⟨
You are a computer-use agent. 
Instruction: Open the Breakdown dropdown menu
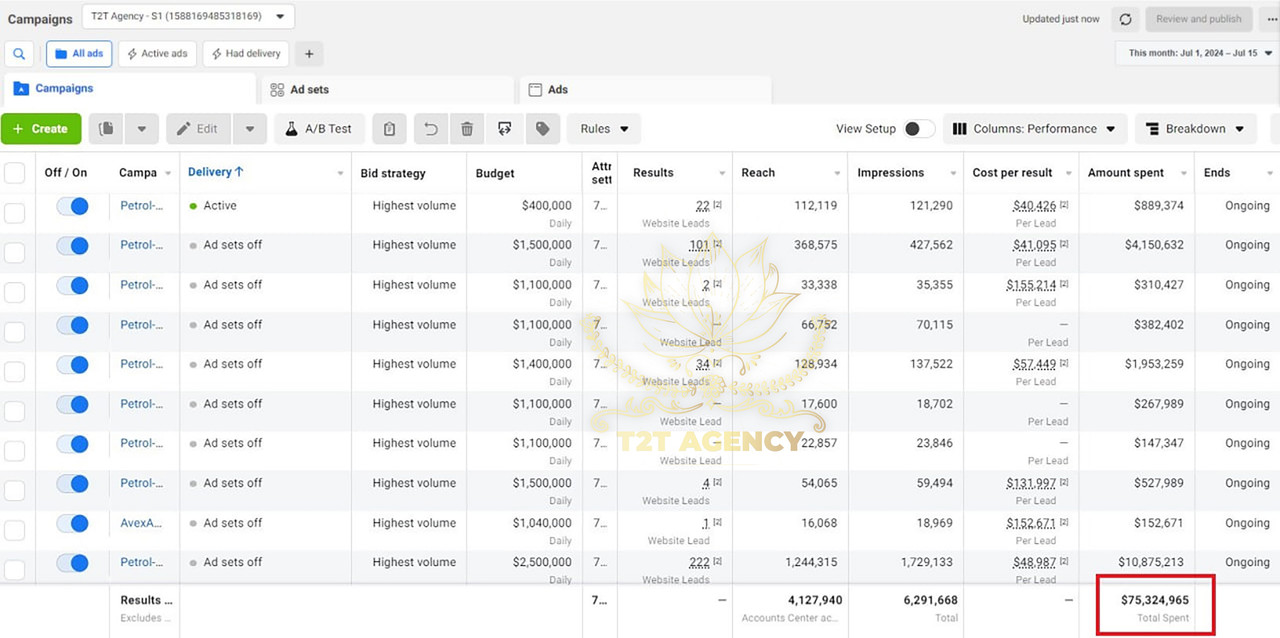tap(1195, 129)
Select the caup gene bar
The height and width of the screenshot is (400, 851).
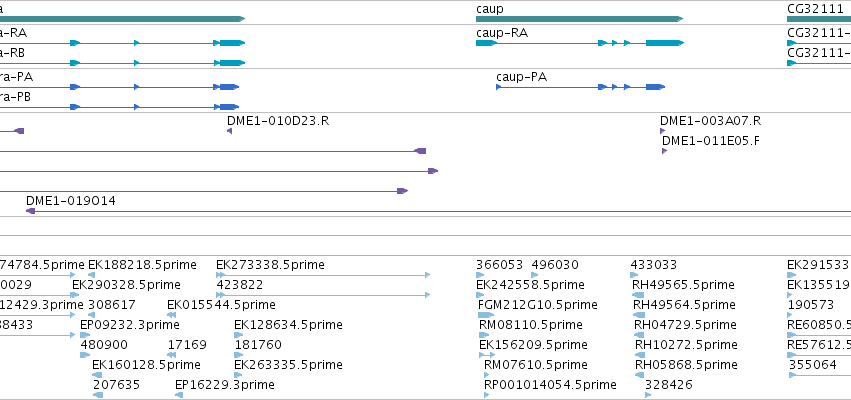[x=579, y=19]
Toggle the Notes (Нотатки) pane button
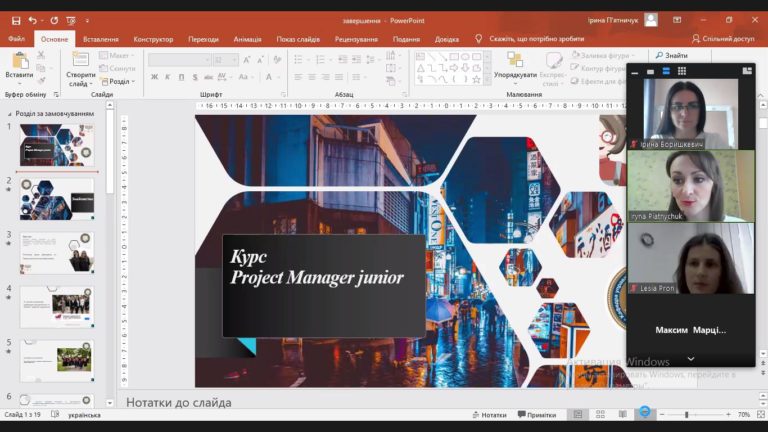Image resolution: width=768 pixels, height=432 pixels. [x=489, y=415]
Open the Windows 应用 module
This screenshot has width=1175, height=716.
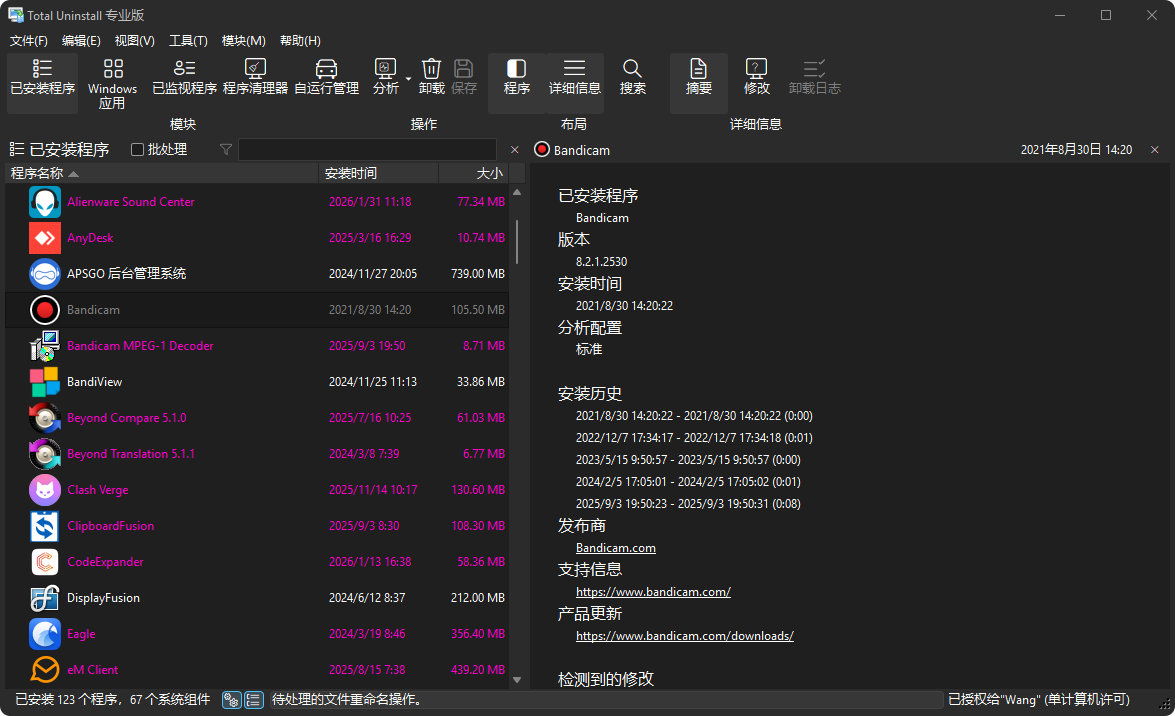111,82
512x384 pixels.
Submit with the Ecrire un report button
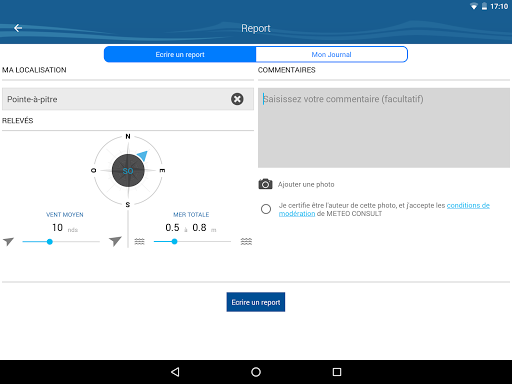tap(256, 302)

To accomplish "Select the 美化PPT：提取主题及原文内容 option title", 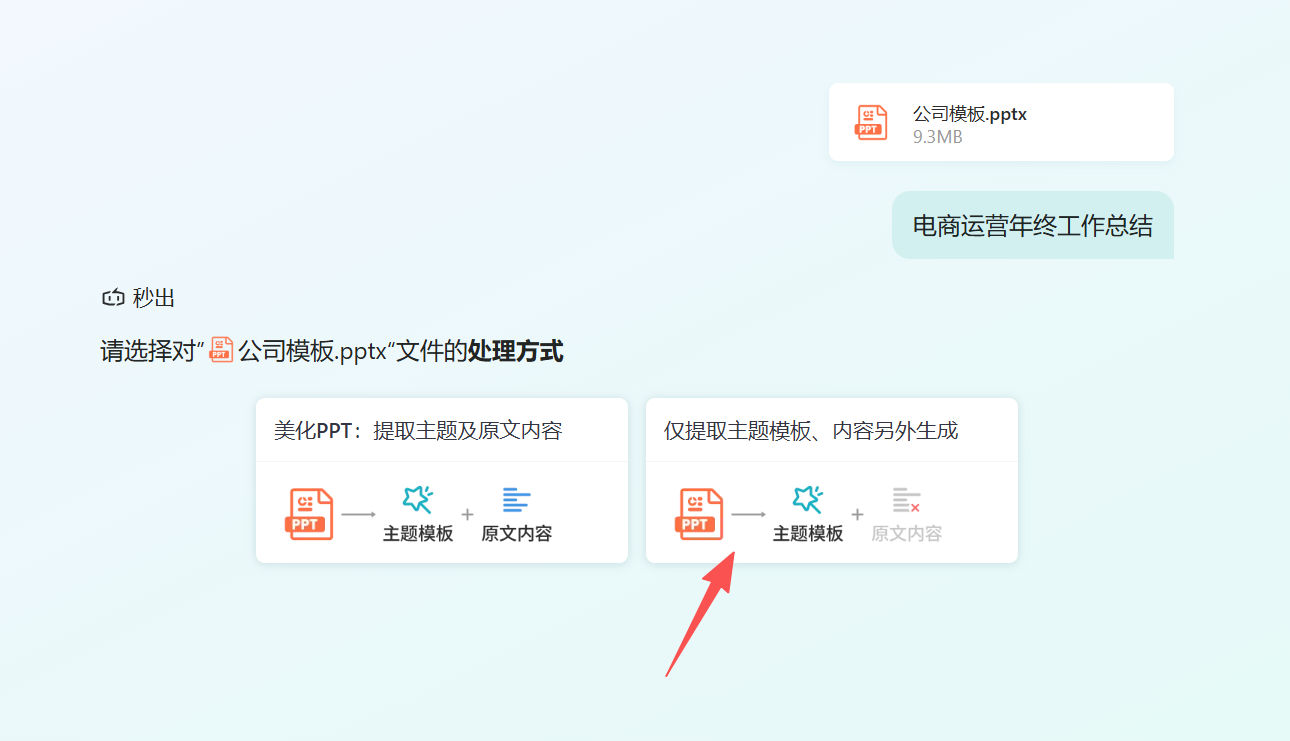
⟩
## [HOW TO COMPLETE THIS TASK]
Exact copy, no pictures: reproduce every record above.

## [ANSWER BOX]
You are a computer-use agent. 
Instruction: Open the Breakdown dropdown menu
tap(1195, 129)
Select the caup gene bar
The height and width of the screenshot is (400, 851).
[x=579, y=19]
Toggle the Notes (Нотатки) pane button
Image resolution: width=768 pixels, height=432 pixels. [x=489, y=415]
Open the Windows 应用 module
This screenshot has width=1175, height=716.
111,82
512x384 pixels.
Submit with the Ecrire un report button
tap(256, 302)

To accomplish "Select the 美化PPT：提取主题及原文内容 option title", 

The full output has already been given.